Increased neuroinflammation could diminish the number of neurons in the hippocampus of Cnr1−/− mice, but impaired neurogenesis could also contribute to this phenomenon (30, 43). However, a significant difference in BrdU-positive cells between the genotypes was only found when comparing 2-mo-old mice, but not in 5- or 12-mo-old animals, where reduced hippocampal neuronal numbers were detected. Thus, we concluded that differences in the ratio of neurogenesis between Cnr1+/+ and Cnr1−/− mice do not play a significant role in the neuronal number reduction in aging in Cnr1−/− animals. Recurrent epileptic seizures together with increased sensitivity to excitotoxicity have been described for Cnr1−/− animals (21, 28). Our present data suggest that spontaneous epileptic attacks are rare in Cnr1−/− animals; therefore, it is unlikely that they influence the aging phenotype.

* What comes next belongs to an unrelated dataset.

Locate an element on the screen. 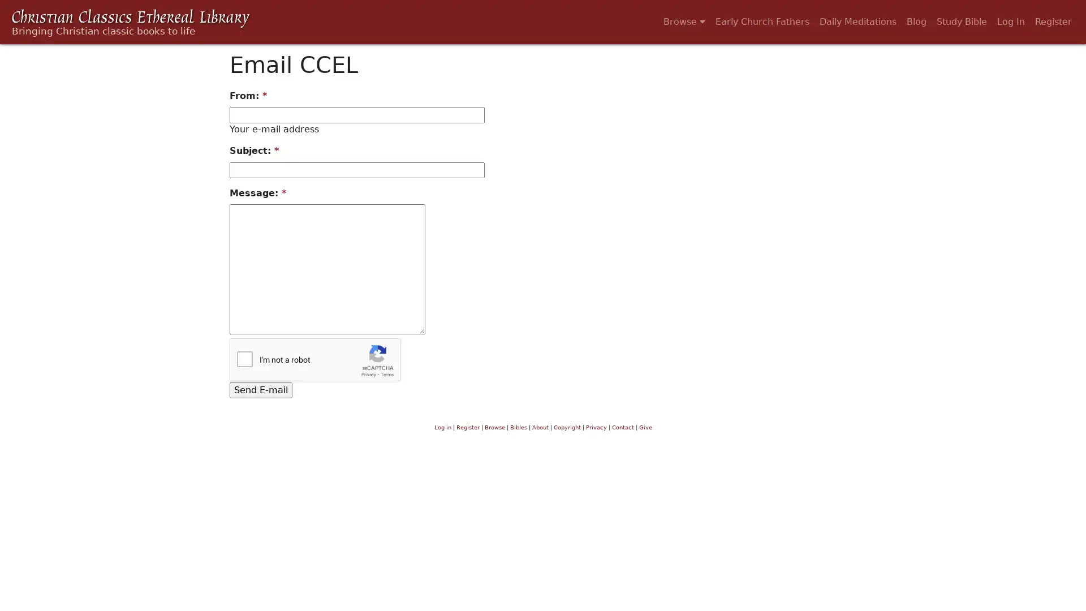  Send E-mail is located at coordinates (260, 389). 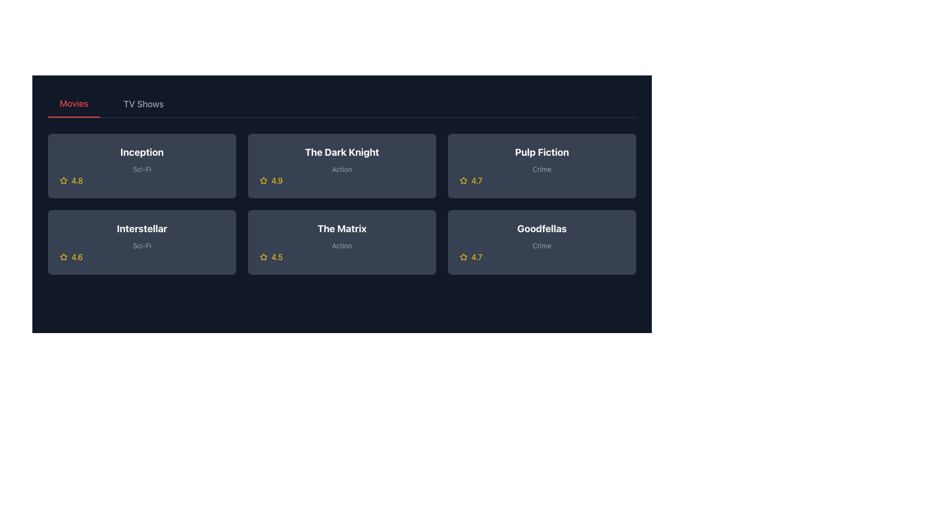 What do you see at coordinates (541, 152) in the screenshot?
I see `the card component containing the movie title label located at the upper part of the card in the top-right of the grid structure` at bounding box center [541, 152].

Importantly, a significant decrease in pyramidal cell numbers precedes neuroinflammation. Reduced neuronal numbers were detected in 2-mo-old Cnr1−/− animals, whereas an increase in inflammatory parameters was first present in 5-mo-old (increase in area covered by astrocytes) and 12-mo-old (elevated microglial activity) Cnr1−/− mice. We hypothesize that degeneration of pyramidal cells triggers a chain of neuroinflammatory changes, leading to further neuronal damages. Neurodegeneration and neuroinflammation thus mutually promote each other and both processes contribute to the development of cognitive deficits.

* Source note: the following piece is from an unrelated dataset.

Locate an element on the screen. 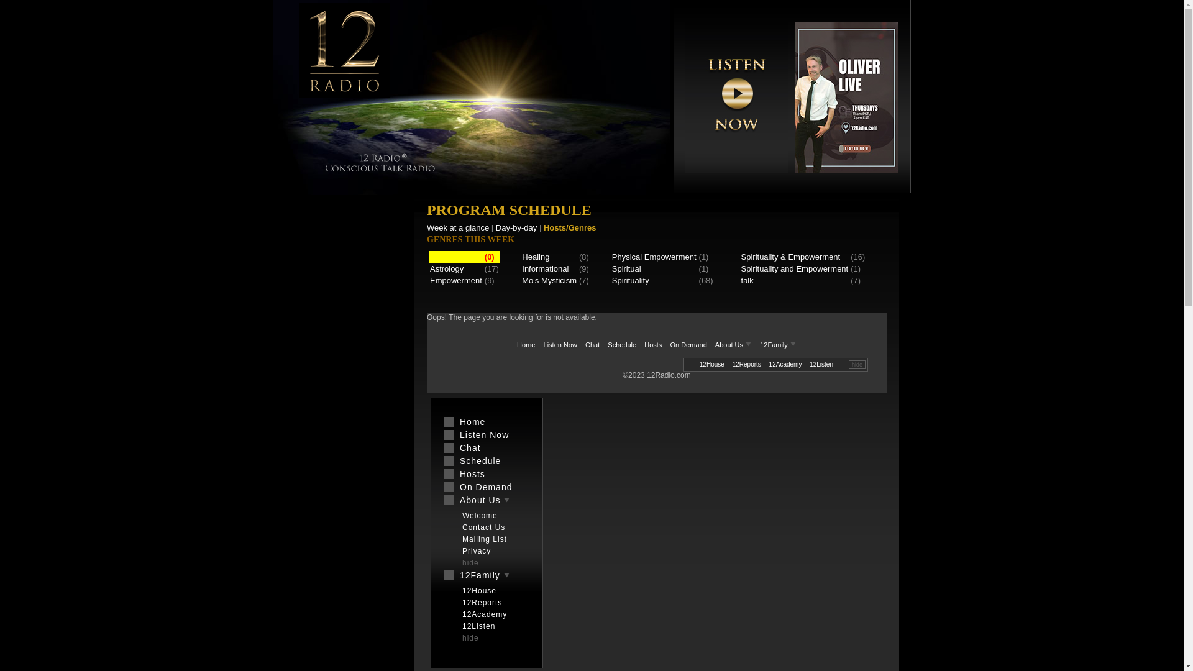  'Hosts' is located at coordinates (486, 474).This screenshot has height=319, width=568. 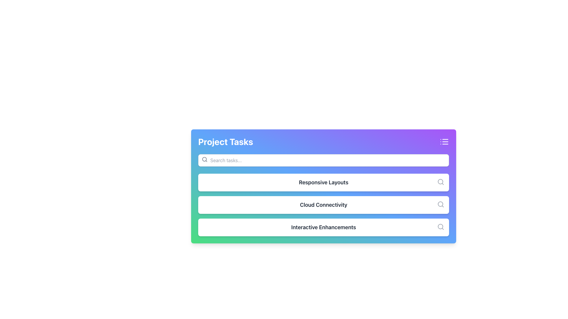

It was previously reported that young Cnr1−/− animals have a better learning ability in the object (44, 45) and partner (26, 27) recognition tests, as well as in the operant learning paradigm (26). These paradigms sensitively detect disturbances in the function of many brain areas involved in learning and memory. However, we found an age-dependent neuronal loss and neuroinflammatory changes in the hippocampus, but not in the cortex of Cnr1−/− mice. To test whether hippocampal functions are specifically affected, we investigated the learning ability of the animals in the Morris water maze and the Y-maze tests, because these models are sensitive for the integrity of the hippocampus and the prefrontal cortex, respectively. Young Cnr1−/− mice showed a longer retention of spatial information, but their performance decreased rapidly during aging (26). We noted that flexibility of learning seems to be an especially sensitive indicator of hippocampal deficits, because our Cnr1−/− mice first showed impairment in the reversal phase of the Morris water maze test. The ratio of spontaneous alternations in the Y-maze test, however, did not differ between the genotypes. Our data demonstrate a close association between age-related learning deficits and neuroinflammatory responses in the absence of CB1 receptor activity. First of all, there is a concurrence between onset of the learning deficit and the increase in glial numbers. Second, hippocampus-dependent spatial memory (46) but not the prefrontal cortex-dependent working memory (47) was impaired in 12-mo-old Cnr1−/− mice.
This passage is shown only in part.